• **Что сделать**
1 - Сколько человек, уцелевших в бою 10 августа и заключенных в тюрьму Аббатства, было перебито, согласно отрывку о Французской революции?
2 - Замените в отрывке о Французской революции «короля» на «монарха» и приведите фрагмент, начиная со слов «Читаем Загадки истории.» и заканчивая словами «тюрьму Аббатства, перебили.».

____ Предложенный отрывок

Читаем Загадки истории. Злодеи и жертвы Французской революции полностью

Отдельно надо сказать о швейцарцах, защищавших короля. Их народ считал главными своими врагами – ведь они стреляли в народ, и потому самые абсурдные обвинения принимались «на ура»: к примеру, тогда говорили, что они стреляли не просто пулями – нет, они нарочно стреляли обломками стекла, пуговицами или еще чем-то, что должно было причинить более скверные раны. Всех 150 человек, уцелевших в бою 10 августа и заключенных в тюрьму Аббатства, перебили.

Народ относился к происходящему спокойно или даже с чувством удовлетворения. Историк Матьез (кстати сказать, робеспьерист) приводит такое письмо жены одного из депутатов мужу: «Народ восстал, ужасный в своем бешенстве, и мстит за преступления трехлетних гнусных измен…»

Остановимся здесь на минуту. А были ли измены? Да, некоторое количество измен было, как им не быть в революции. Но народное воображение стократно преувеличивало их число. Оно и понятно. Все были убеждены, что революция – это путь к прогрессу, к светлому будущему, что нам всем, французам, удалось покончить со скверным старым режимом и теперь все пойдет на лад, а в действительности день ото дня все идет хуже и хуже. Не может же быть, чтобы в этом была виновата революция? Ясно: тут поработали изменники…

Продолжим письмо:

«Воинственный пыл, охвативший всех парижан, производит впечатление какого-то чуда. Отцы семейств, буржуа, войска, санкюлоты – все отправляются на фронт. Народ сказал: мы оставляем дома жен и детей среди врагов – очистим землю свободы [т. е. перебьем всех „врагов“. – А. Т.] Если бы австрийцы и пруссаки были у ворот Парижа, я не отступила бы ни на один шаг. Я бы продолжала восклицать со спокойной уверенностью: победа за нами!»

________
____ Предоставленные данные

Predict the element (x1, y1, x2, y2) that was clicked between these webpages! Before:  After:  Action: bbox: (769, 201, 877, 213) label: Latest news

________
____ Предоставленные данные

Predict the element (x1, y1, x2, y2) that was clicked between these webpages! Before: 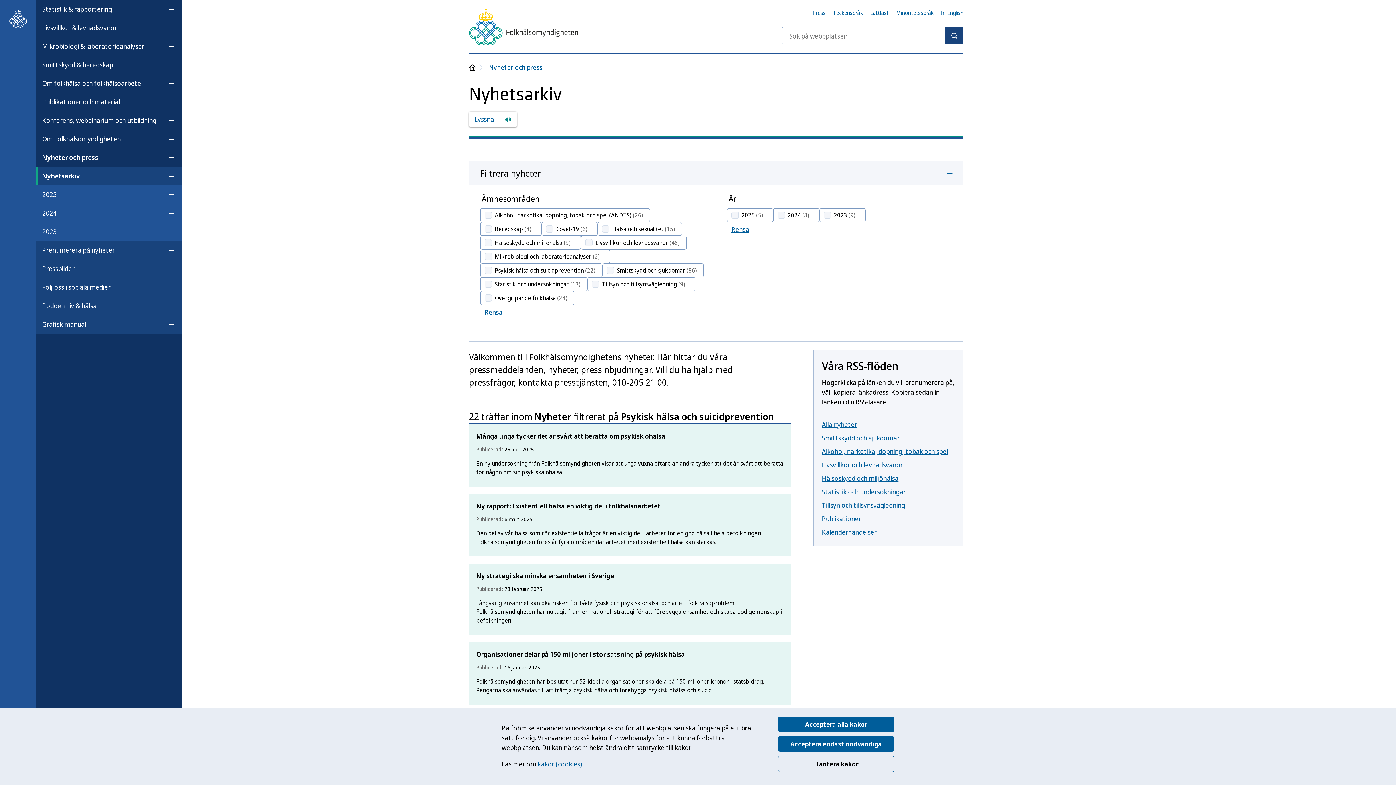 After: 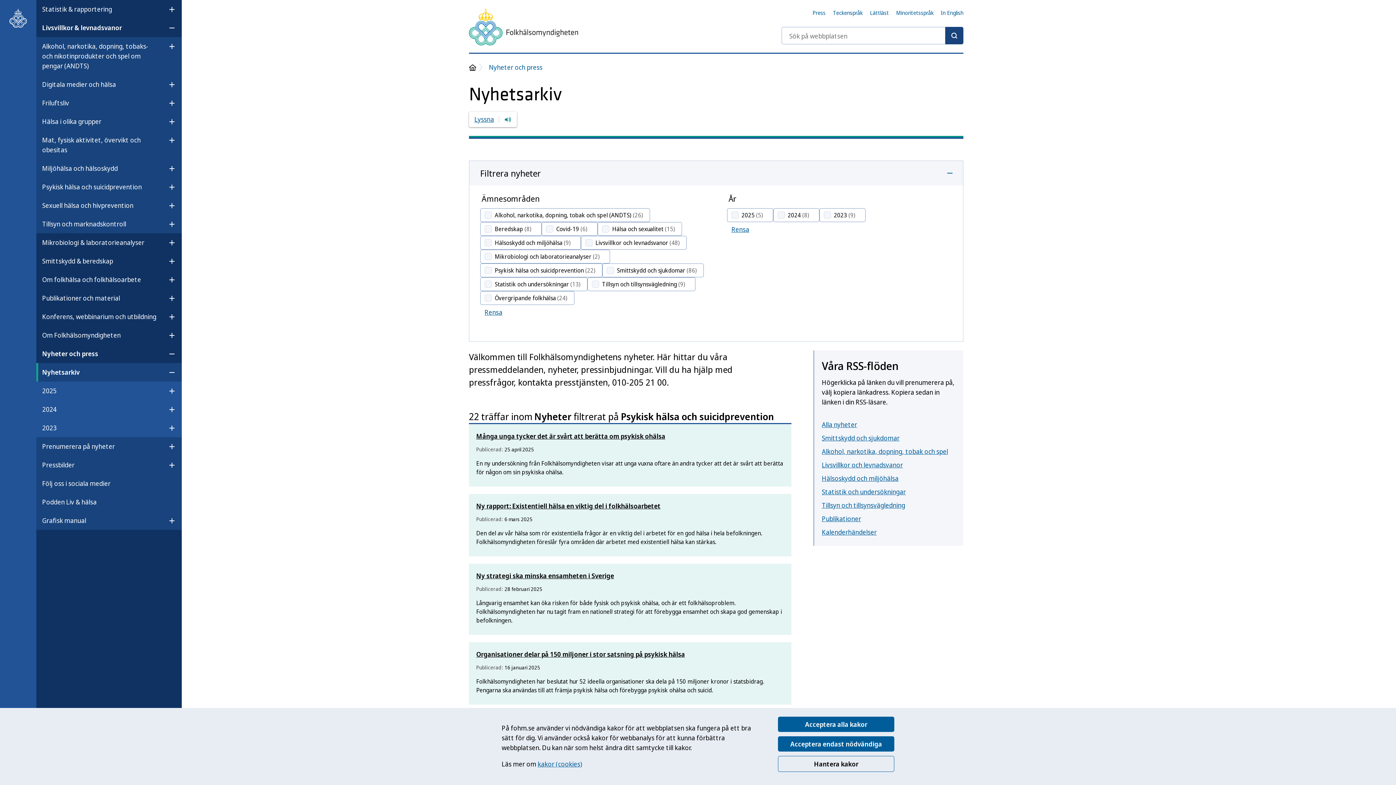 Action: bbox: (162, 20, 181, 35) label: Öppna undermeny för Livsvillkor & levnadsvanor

________

• **Ответы по порядку**
1 - Перебили всех 150 человек.

2 -
Читаем Загадки истории. Злодеи и жертвы Французской революции полностью

Отдельно надо сказать о швейцарцах, защищавших монарха. Их народ считал главными своими врагами – ведь они стреляли в народ, и потому самые абсурдные обвинения принимались «на ура»: к примеру, тогда говорили, что они стреляли не просто пулями – нет, они нарочно стреляли обломками стекла, пуговицами или еще чем-то, что должно было причинить более скверные раны. Всех 150 человек, уцелевших в бою 10 августа и заключенных в тюрьму Аббатства, перебили.